Political and Economic Developments

It would appear that the Brits are now wearing the shopaholic crown instead of the Americans. Admittedly the warmest May ever, UK Retail Sales by volume up a record 3.5% on the month powered by seasonal food and clothing, and +8.1% Y/Y to an average £5.3B weekly. Prices were down 0.3% and April’s revised to –0.2%, showing that discounting is still necessary to convince us to part with what’s left after below-inflation pay rises. The bad news is that seeing as we cannot afford homes, utilities or petrol any more we are stuffing our faces (and slipping on strappy sandals) in a bid to power ahead in the obesity stakes. Interestingly May M4 Money Supply dropped to an annual rate of 10.0% its lowest in a year (still way too high for some although targeting it has become so unfashionable that the young may not be aware of this concept). Mexico’s food industry association Concamin agreed to freeze the price of 150 different basic products in order to ease pressure on household budgets. Last month import tariffs on some commodities were reduced while this week the head of state-run oil monopoly said output cannot be increased. Today the Mexican Central Bank raised rates by 25 basis points to 7.75%. Governments have little room to manoeuvre and in difficult conditions careful thought on how interest rate rises will help is needed. Trigger-happy solutions have the potential to kill the patient.

Underlying Themes

Consumers are gloomy and business is worried too. Germany’s June ZEW Survey of Economic Sentiment is almost as low as 1992’s record low; the Eurozone’s ZEW is at a record low of –52.7. US ABC Consumer Confidence in May was also at a record low of –51. The Philadelphia Fed’s June Survey of business conditions, while just off recent lows, has been bumping along at under –15 all year which are some of the lowest points of the last twenty years. The finance industry is still facing a black hole, desperately trying to raise capital.

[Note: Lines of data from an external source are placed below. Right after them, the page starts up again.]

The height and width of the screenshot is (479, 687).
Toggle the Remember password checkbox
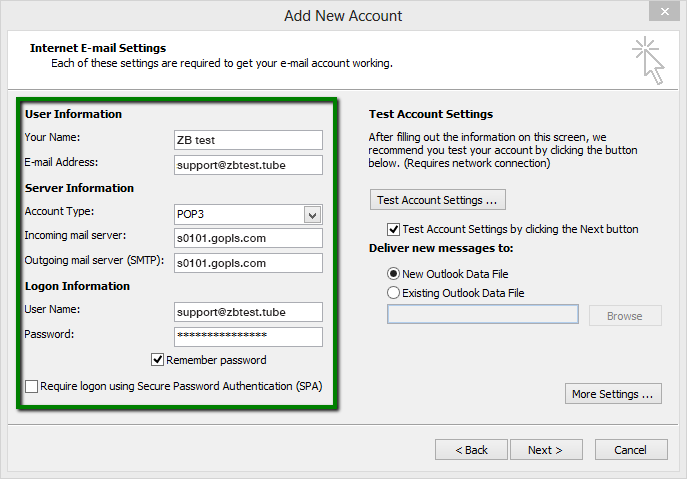pos(158,360)
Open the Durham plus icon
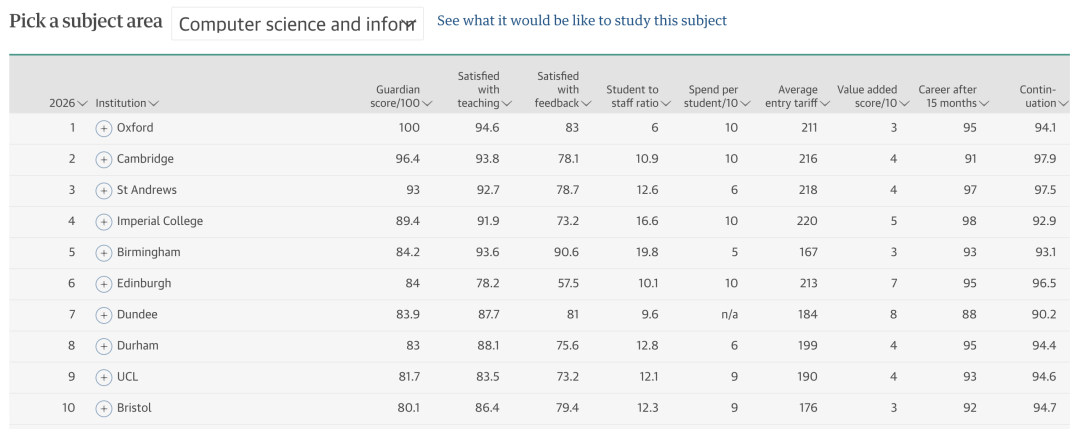 (x=104, y=346)
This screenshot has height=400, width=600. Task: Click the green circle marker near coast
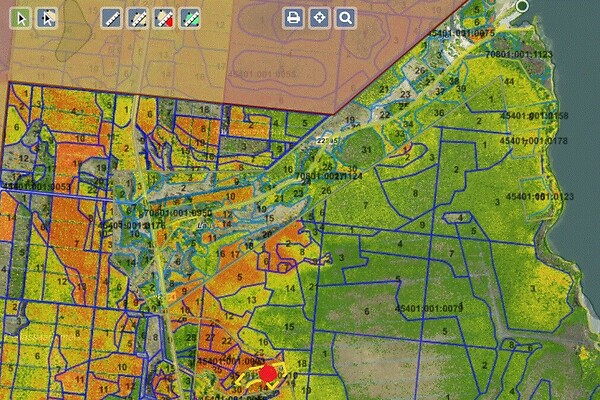522,6
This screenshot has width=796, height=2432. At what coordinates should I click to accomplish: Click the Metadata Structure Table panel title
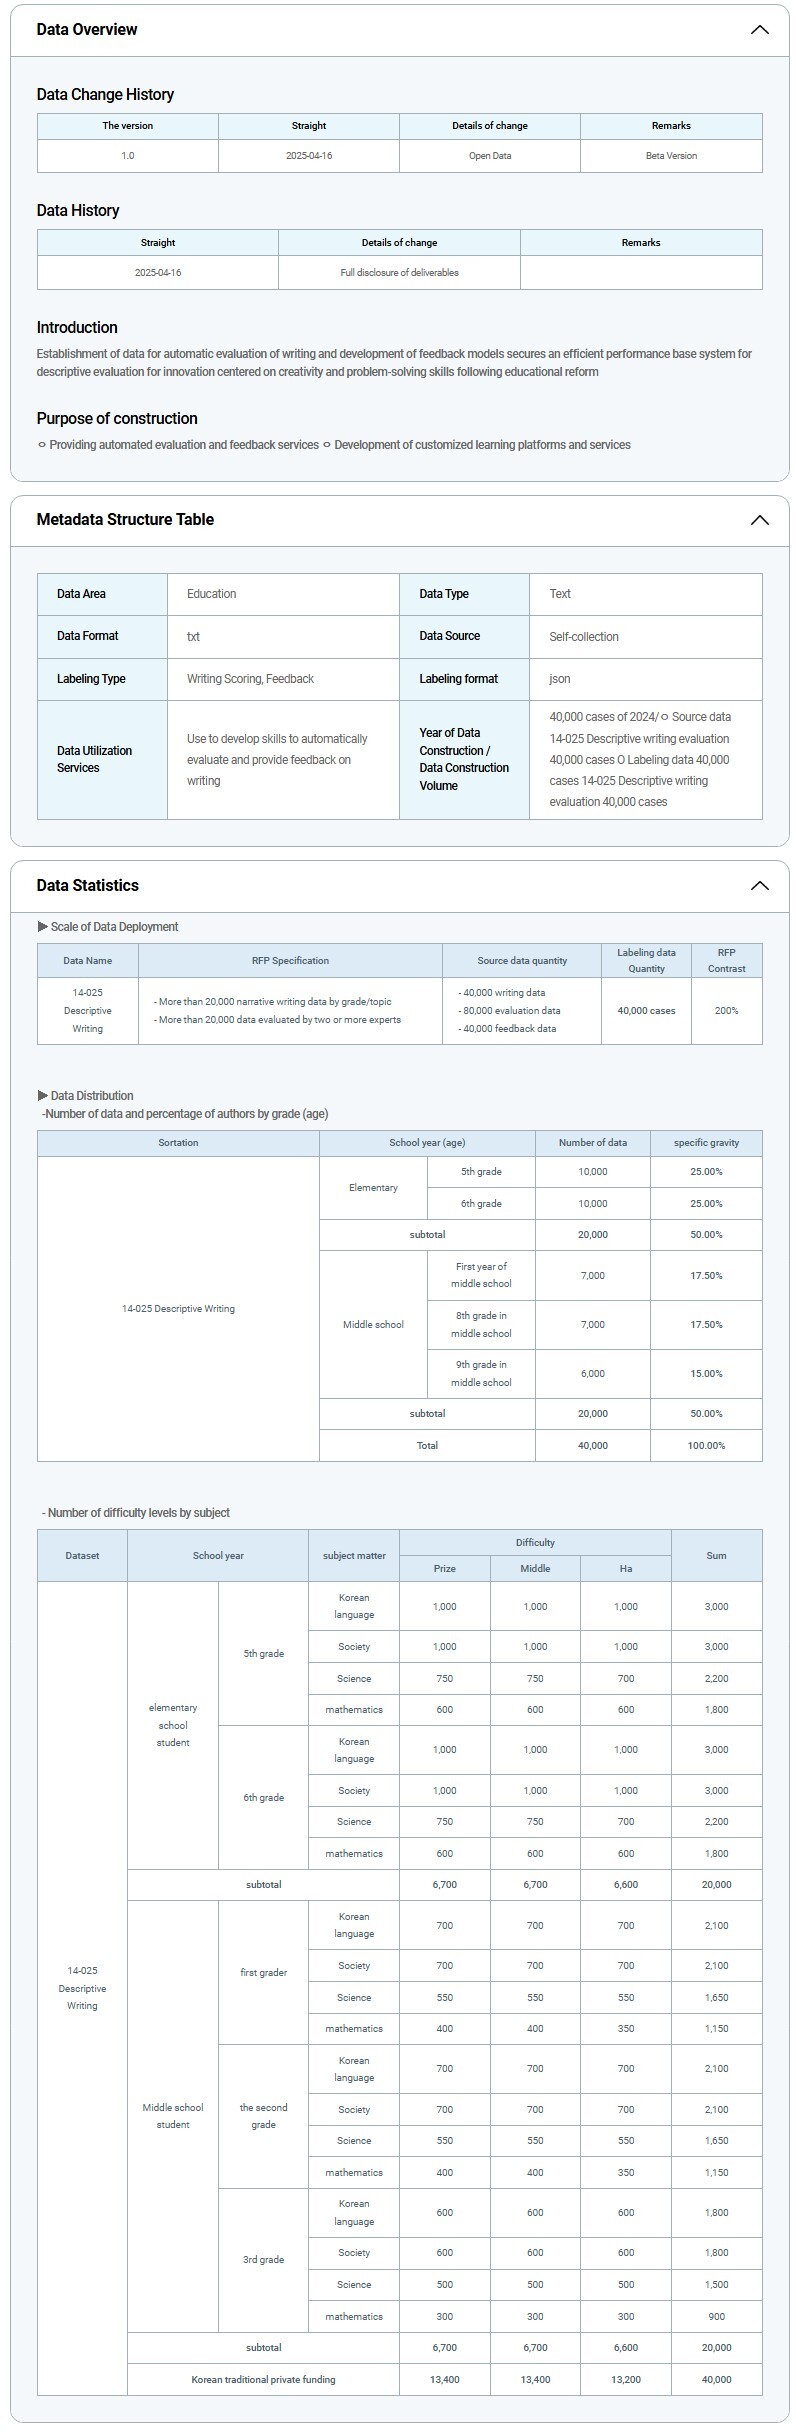125,520
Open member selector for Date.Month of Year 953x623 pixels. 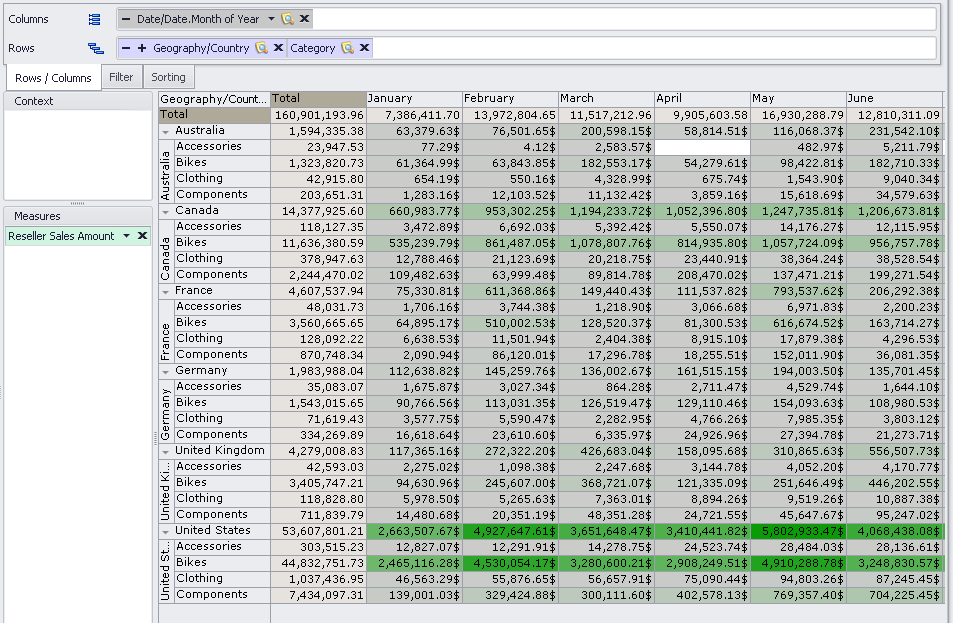click(x=287, y=19)
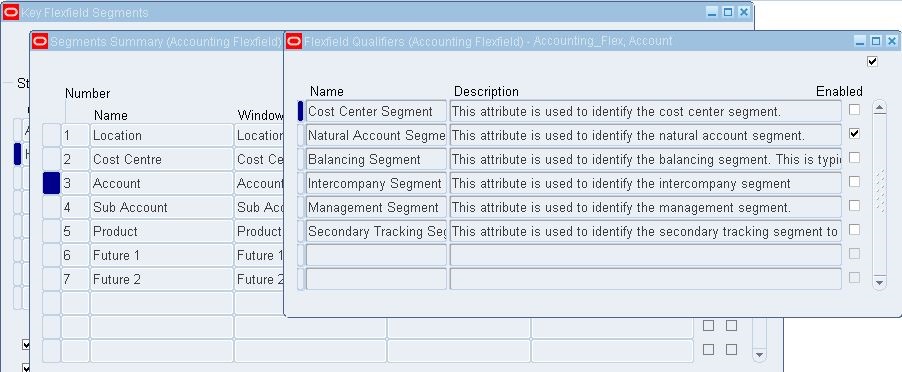The width and height of the screenshot is (902, 372).
Task: Click segments summary scroll-down arrow
Action: coord(759,355)

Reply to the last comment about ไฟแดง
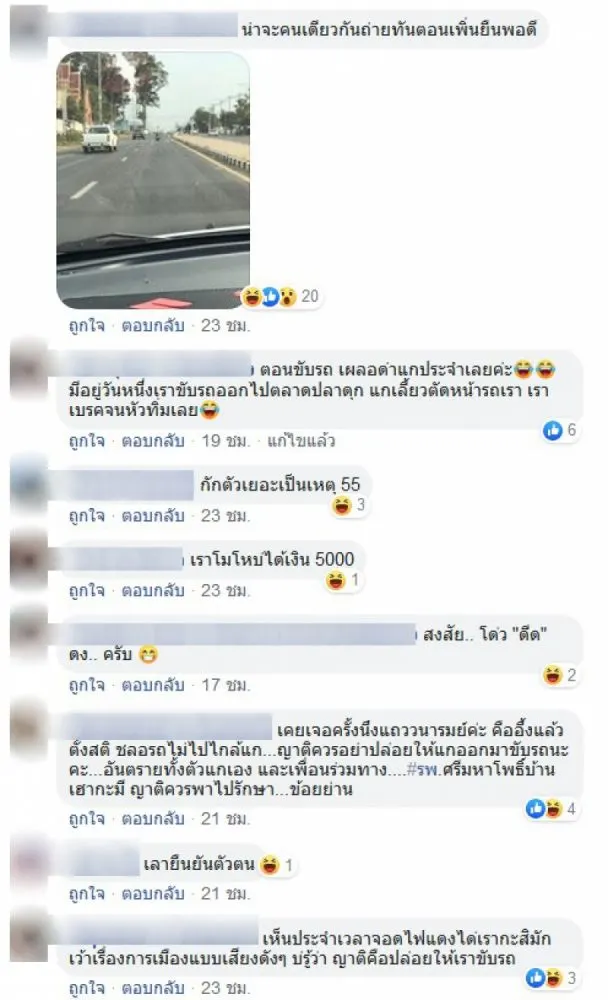click(153, 989)
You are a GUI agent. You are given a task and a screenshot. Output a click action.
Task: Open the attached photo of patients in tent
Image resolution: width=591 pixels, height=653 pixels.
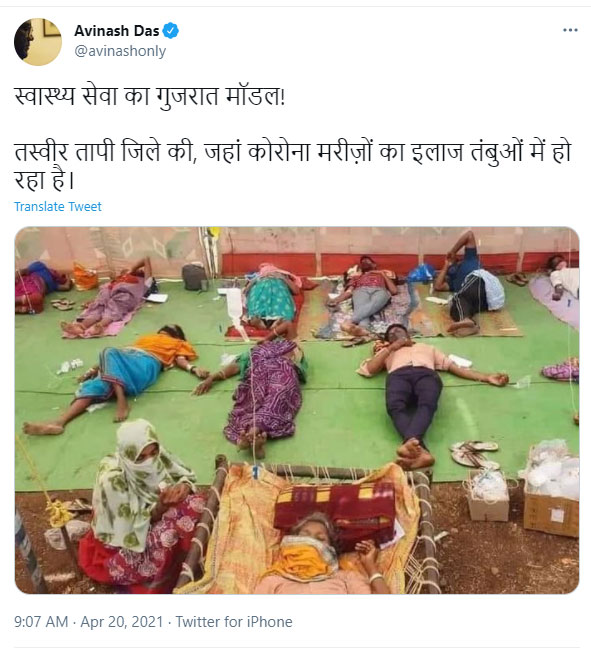pyautogui.click(x=297, y=410)
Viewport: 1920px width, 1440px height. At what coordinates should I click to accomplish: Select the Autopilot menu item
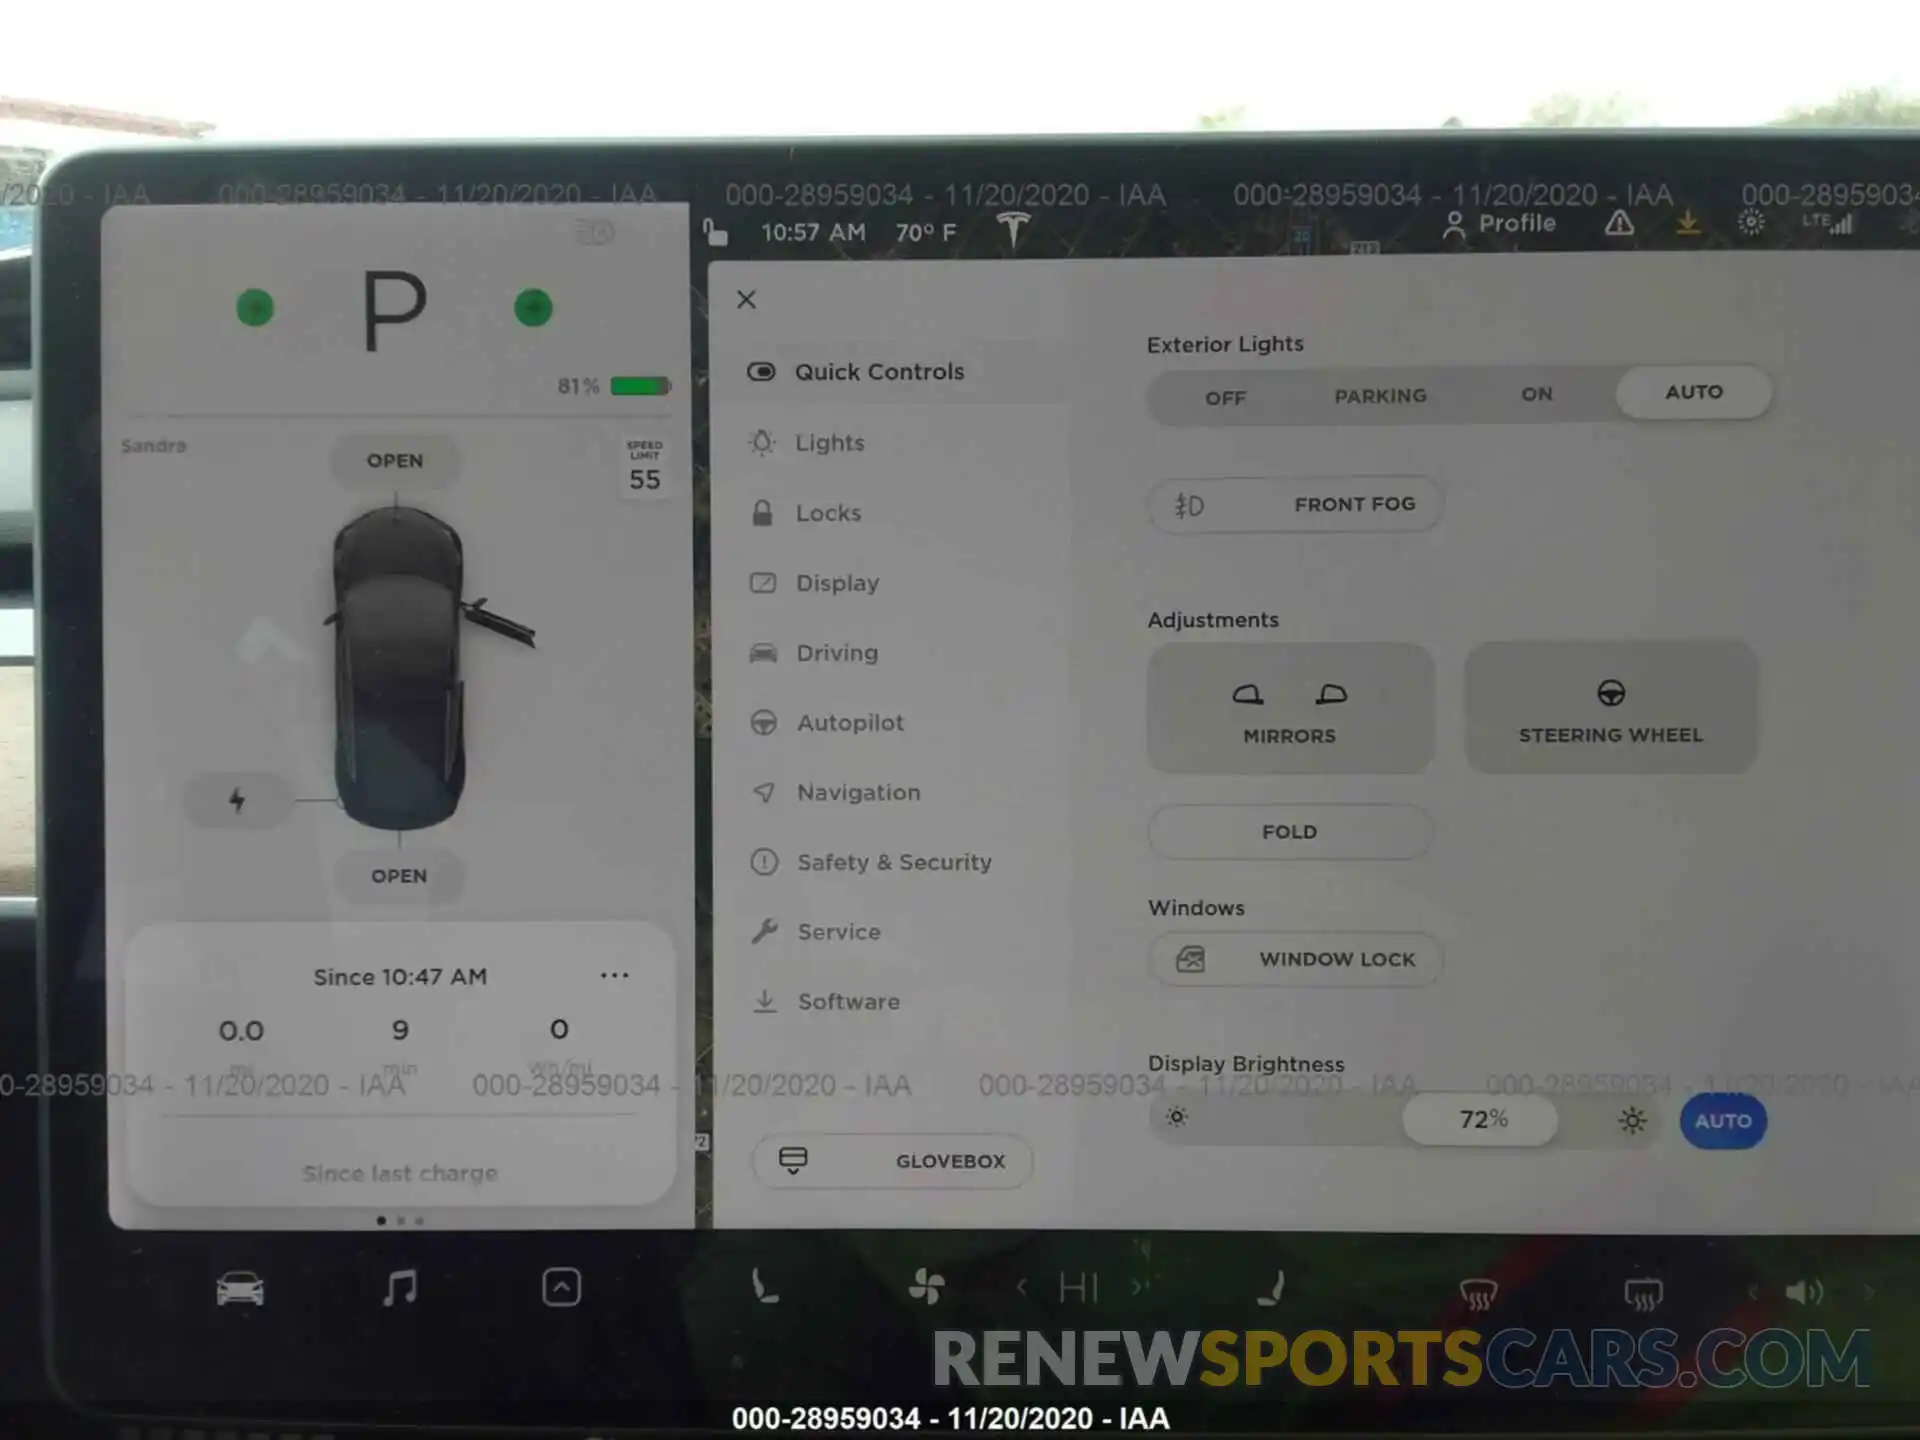pyautogui.click(x=850, y=722)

What to watch for next week

The Summer Solstice today, the longest day in the Northern hemisphere, and soon the end of H1 2008 for many companies. Obviously a time to take stock and plan for the second half in a year where conditions are unlikely to improve. Monday Japan May Supermarket Sales, UK June Rightmove House Prices, German IFO and Services PMI’s for the different European countries. Tuesday US April Case-Shiller and OFHEO House Prices, British May BBA Mortgage Approvals and US June Consumer Confidence. Wednesday Eurozone April Industrial New Orders, Japan May Trade and Corporate Services Prices, US Durable Goods and New Home Sales. UK June Nationwide House Prices, CBI Distributive Trades, Japanese Small Business Confidence, German July GfK Consumer Sentiment, plus the Norges Bank decides on rates as does the FOMC (expected unchanged). Thursday EZ15 May Money Supply, US Existing Home Sales, Help Wanted Index, final Q1 GDP and Core PCE. Friday Japan May CPI, Household Spending, Industrial Production, Retail Sales, Unemployment, June PMI and Tokyo CPI. Then Eurozone April Current Account and June Economic Sentiment, UK final Q1 GDP, US May Personal Income and final June University of Michigan Sentiment.

Positioning and Technical Analysis

Watch for weekly and monthly closes below pivotal levels in many equity indices. Things will then slide more quickly than many can imagine and Treasuries will revert to safe-haven status regardless of inflation. Interbank yields will remain very difficult and probably high, the medium and long term outlook anybody’s guess. These will depend on the authorities’ view, and ability, in dealing with the continued credit crunch. FX and commodities will probably be sidelined. Weekly Market Commentary will be away until Friday 4th July (a US holiday).